Tuesday, May 21, 2013

Text Books are Different than Real Books.

I've successfully completed one week of school.  76 more to go!  Piece of cake.  Piece of crumb cake.   Name that movie.
The first week was not hard.  Mostly posting an introduction of myself and answering questions like... "What's the first thing you think of when you hear the word "Psychology?"  I put "Dr. Melfi from The Sopranos."
According to the syllabi I've received...the semester will be reading text books and taking weekly ten point quizzes.  Open book.  Ground me if I don't get all As this go round.
I like to read. My big reading fault is I read what people give me to read even when it's bad read.  I've learned you have to find a "reader match" if you want to book swap.  For instance, I probably wouldn't take a recommendation from a Twilight fan.  Because those books are horrible.  Now would I read from one who suggested A Thousand Splendid Suns, Twelve Tribes of Hattie, Squirrel Meets Chipmunk, or Life of Pi.  I still read anything anyone hands me... yeah.  All talk there.
This past week I shelved my good reads and switched to.... Text Books!  Whether I like it or not I put on my glasses, pop open a Coke and some Doritos* and smudge up those pages.  Every night.   I'm liking the Doritos; not liking the text.
They're horrible!  Aside from zero excitement (love interests, funny lines, character epiphanies) they are incredibly hindering to read.  Text books don't use normal words to say... anything.  Instead of saying "People use their mouths to talk."  A text book might say, "Communicating homo sapiens utilize the movement of labium superius oris, lengua, and inferior maxillary bone for the articulation of speech."
Jigga what?
It reminds me of this Friends snippet:

I will recede and say after awhile the synonyms and wordi-ness become second hand.  After reading 375 pages last week, it just started to flow.  Or it would have if it weren't for all the misplaced asterisks.   In my experience you place an asterisk after a word when there will be a side note at the bottom of the text.  In my blog-o-sphere I use the asterisk to put one more extra jolt there at the bottom.  These cray cray text books though... PSHT!... They put them on the easy words.  Example (from the actual text):

"blah blah blah.... but not so open that they are gullible*.
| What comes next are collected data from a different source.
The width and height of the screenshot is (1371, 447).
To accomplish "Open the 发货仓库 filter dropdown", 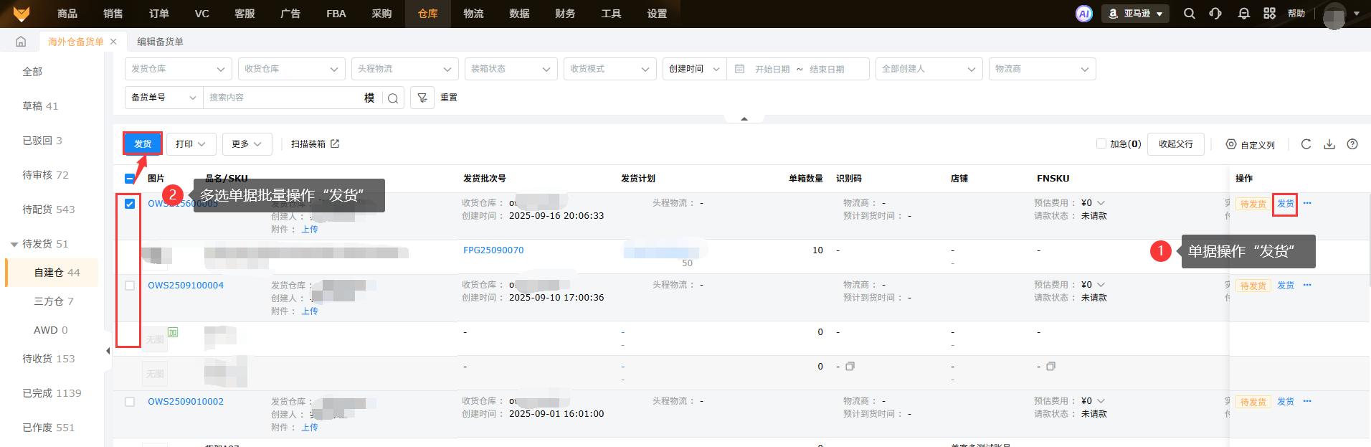I will pyautogui.click(x=178, y=69).
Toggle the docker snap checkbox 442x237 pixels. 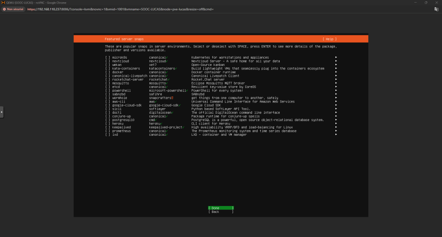click(107, 72)
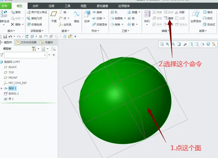The height and width of the screenshot is (158, 218).
Task: Open the 草绘 sketch tool
Action: 77,17
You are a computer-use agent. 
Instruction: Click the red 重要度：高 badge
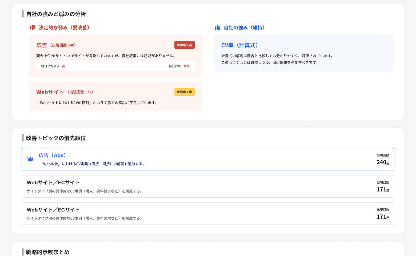pyautogui.click(x=184, y=45)
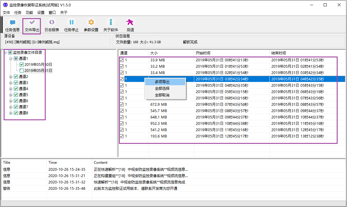Click the 开始时间 column header
Image resolution: width=347 pixels, height=207 pixels.
coord(203,53)
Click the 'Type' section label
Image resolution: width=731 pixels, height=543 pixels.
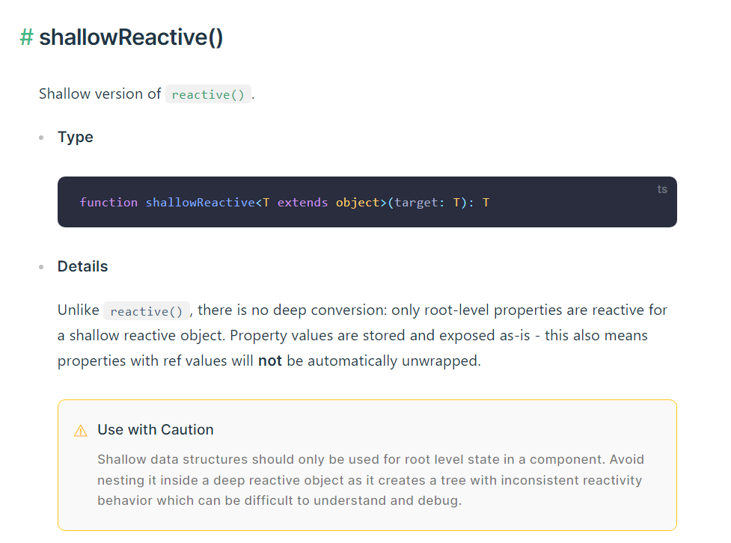[76, 138]
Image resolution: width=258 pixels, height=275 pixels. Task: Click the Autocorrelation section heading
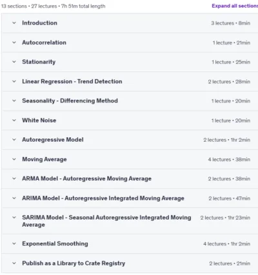[44, 43]
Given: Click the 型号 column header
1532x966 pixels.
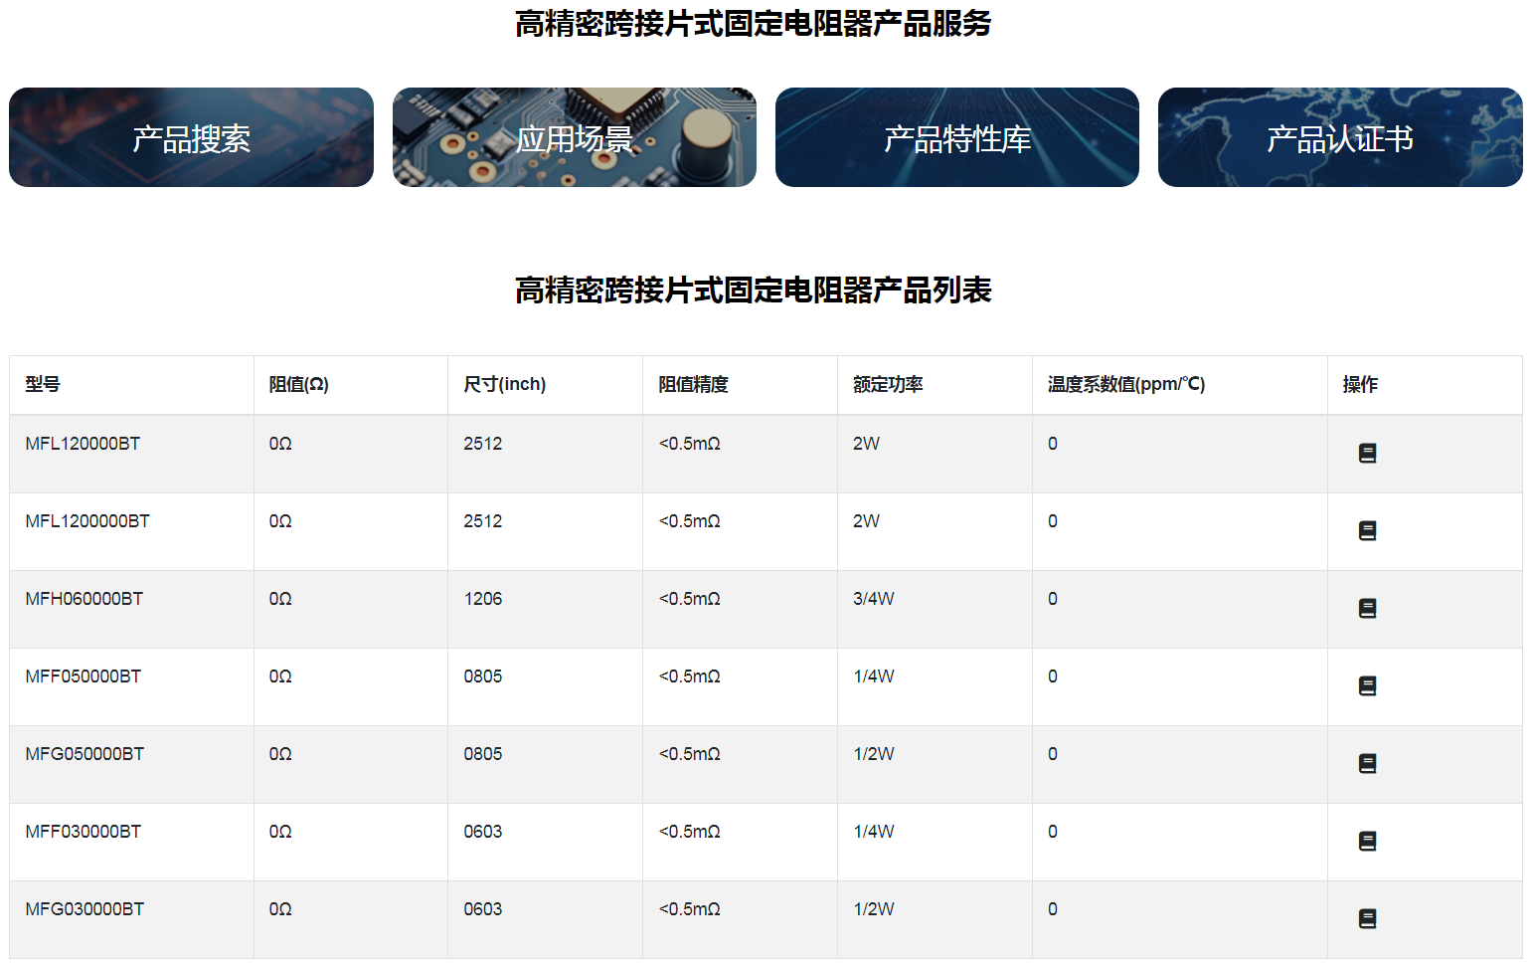Looking at the screenshot, I should pyautogui.click(x=44, y=384).
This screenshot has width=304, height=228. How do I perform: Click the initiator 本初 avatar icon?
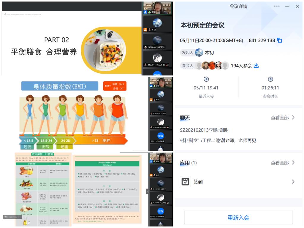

*gullible:  easily fooled or cheated.

Yeah.  Got that one.  How bout throwing me a couple asterisk for a sentence like:

"Instead of an electrical charge, the vesicles at the end of the axon contain molecules of neurotransmitters, and the surface of the dendrite next to the axon (the postsynaptic membrane) contains ion channels..."

Oh!  Instead of an electrical charge.  I thought it was because of an electrical charge. I get it now.  I get now.
No I don't.  Eleven of the words in that sentence could benefit from an asterisk.

These issues may be enough to deter one from reading the text.  Perhaps cause one to just use the chapter summary.  Buuuuuut- the words there are just as hard.  Wert.    And if I used the chapter summary I would miss all the mid-sentence citing that occurs.  I suppose it's probably "copyright law" or what have you but these texts are a little obsessive about it.  It wants to credit each scientist or doctor that discovered these axons and dendrites and electroencephalograms. 

So with all these blunders the text might read:
"Communicating* homo sapiens (Bradley 1980) utilize the movement (Spirigo, Spirigo, Et al 1952, pp. 65-71) of labium superius oris (Bronowski, 1978a, p. 546), lengua (Bremmer, Lin, Yates, et al.b 1998), and inferior maxillary bone (Granger, Weasley 2007 pp.46-97) for the articulation (Philadelphia 76ers 2001) of speech*."

Communicating: Talking.
Speech: Talking.

It's exhausting... and it's making my brain hurt.  Growing pains I'm assuming.  *wink*
And!  It makes Kole's dumb Scamp Saves the Day book really really good.  I always hated it because it was such an easy read and the plot just fell out without any building or explanation.
I didn't know how good I had it.

*Running low on Doritos.  Will accept charitable, munchable donations of any salty snack.